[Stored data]
★ ★ ★ ★
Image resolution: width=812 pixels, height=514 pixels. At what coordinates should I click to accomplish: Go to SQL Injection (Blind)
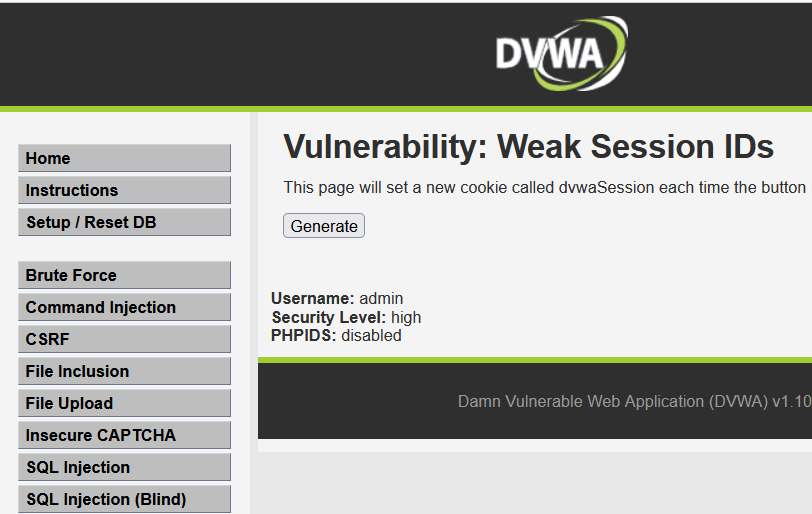pyautogui.click(x=124, y=500)
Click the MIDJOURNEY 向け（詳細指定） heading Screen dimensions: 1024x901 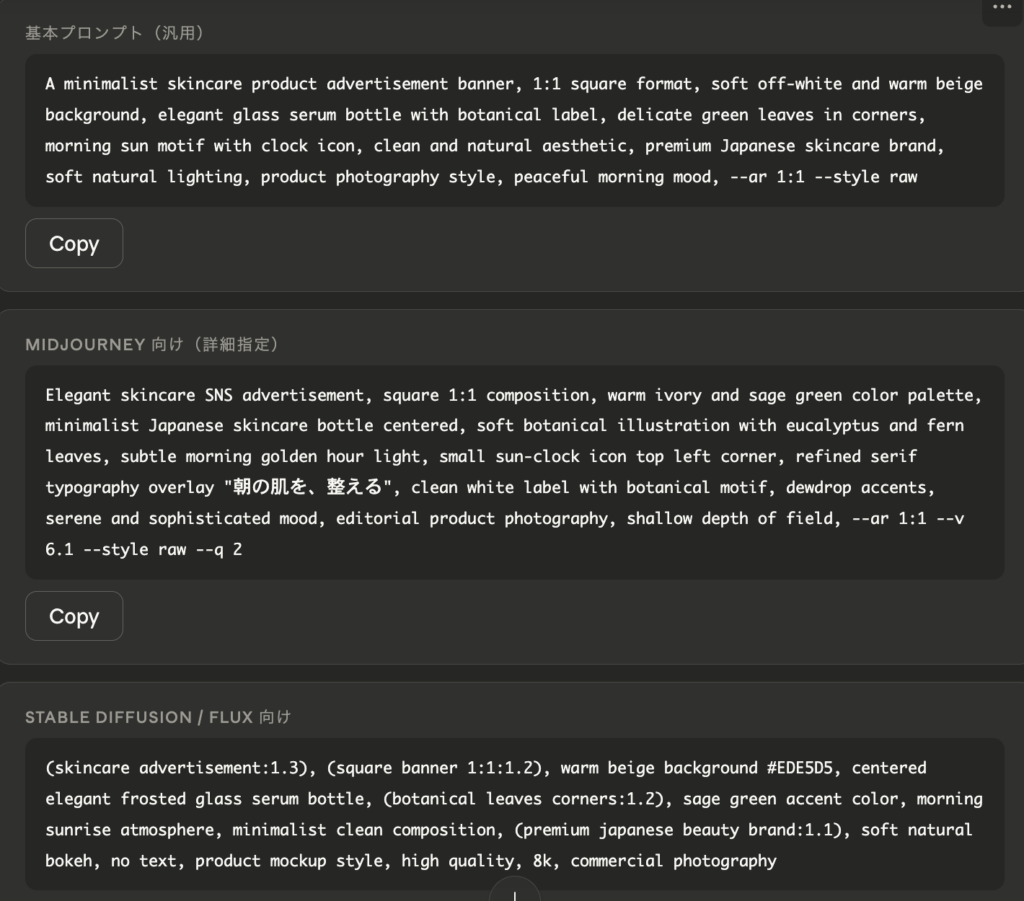152,345
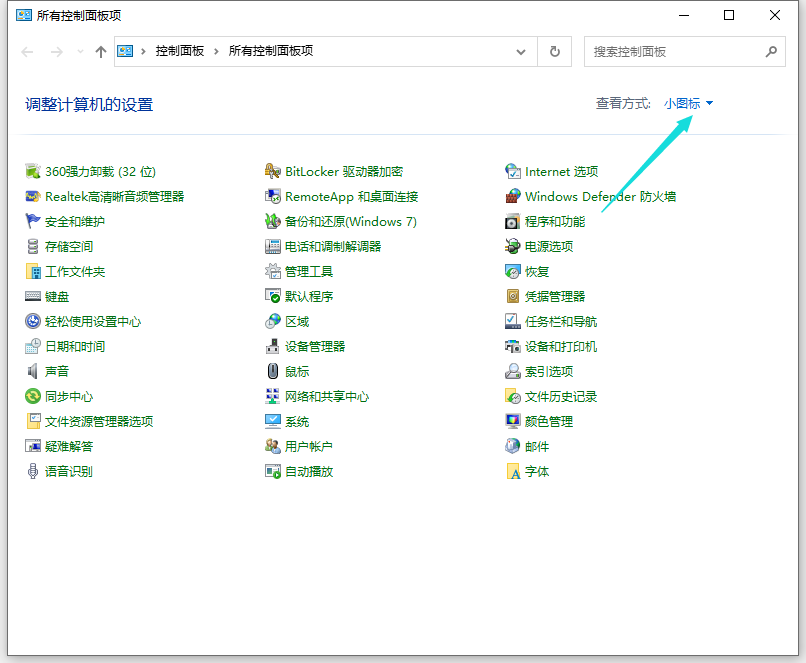Viewport: 806px width, 663px height.
Task: Open the BitLocker 驱动器加密 icon
Action: (273, 172)
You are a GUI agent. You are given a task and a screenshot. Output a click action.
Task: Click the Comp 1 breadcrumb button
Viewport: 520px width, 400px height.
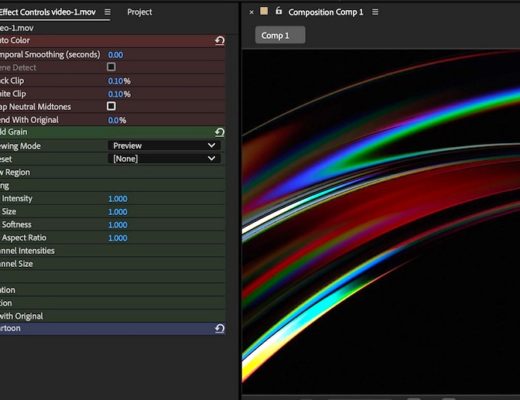click(280, 35)
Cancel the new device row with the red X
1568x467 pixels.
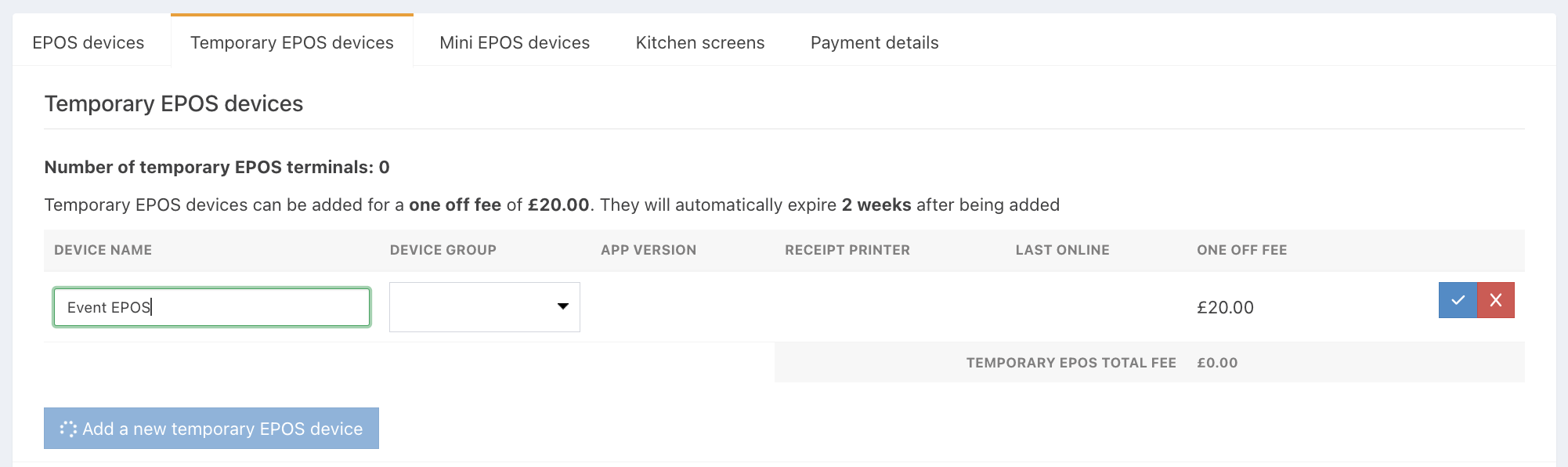[x=1496, y=300]
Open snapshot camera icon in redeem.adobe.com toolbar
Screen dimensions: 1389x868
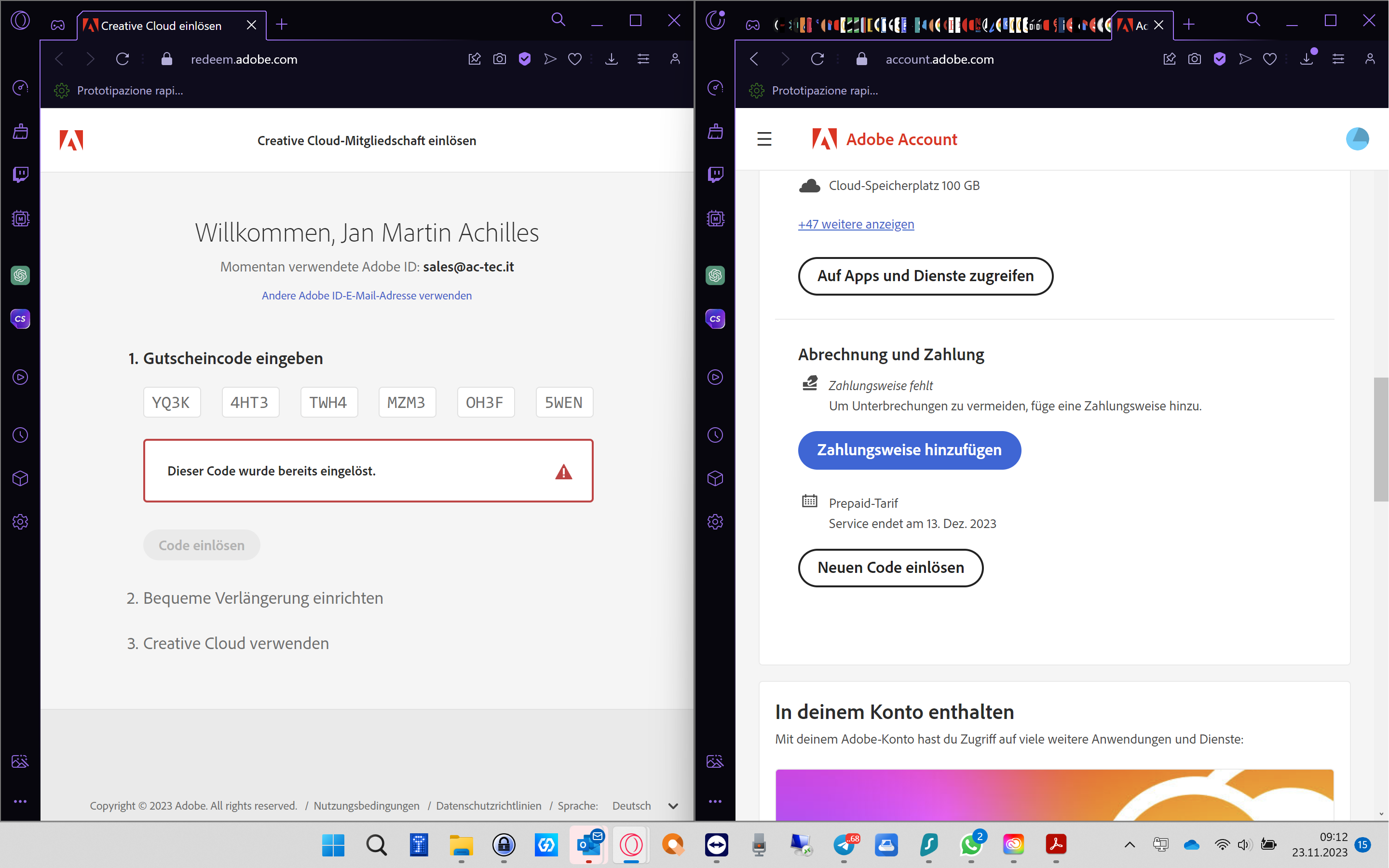(x=499, y=59)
★ ★ ★ ★
Rewrite the data from the line containing "Cancel the new device row with the red X" through the end of the data, switching "toolbar" to "menu bar" and keeping everything else the same. Omit the pictures.

Cancel the new device row with the red X
1568x467 pixels.
[x=1496, y=300]
Open snapshot camera icon in redeem.adobe.com menu bar
Screen dimensions: 1389x868
(x=499, y=59)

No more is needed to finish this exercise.